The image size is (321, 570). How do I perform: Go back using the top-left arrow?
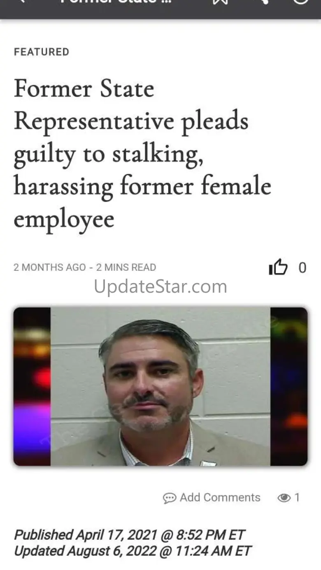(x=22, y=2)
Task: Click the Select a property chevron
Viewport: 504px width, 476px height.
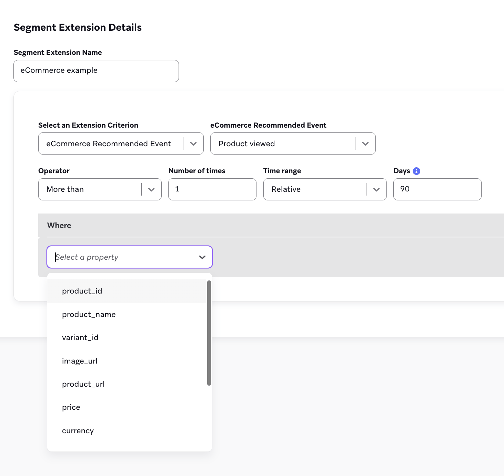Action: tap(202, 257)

--

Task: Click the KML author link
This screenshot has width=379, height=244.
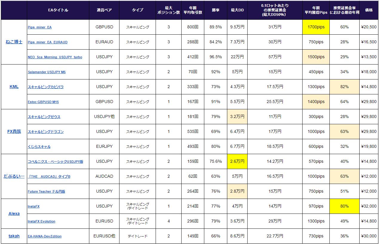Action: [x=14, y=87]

■ Exercise prompt:
Write only the number of lines in the data where the string "Click" can be found.

■ Result below:
2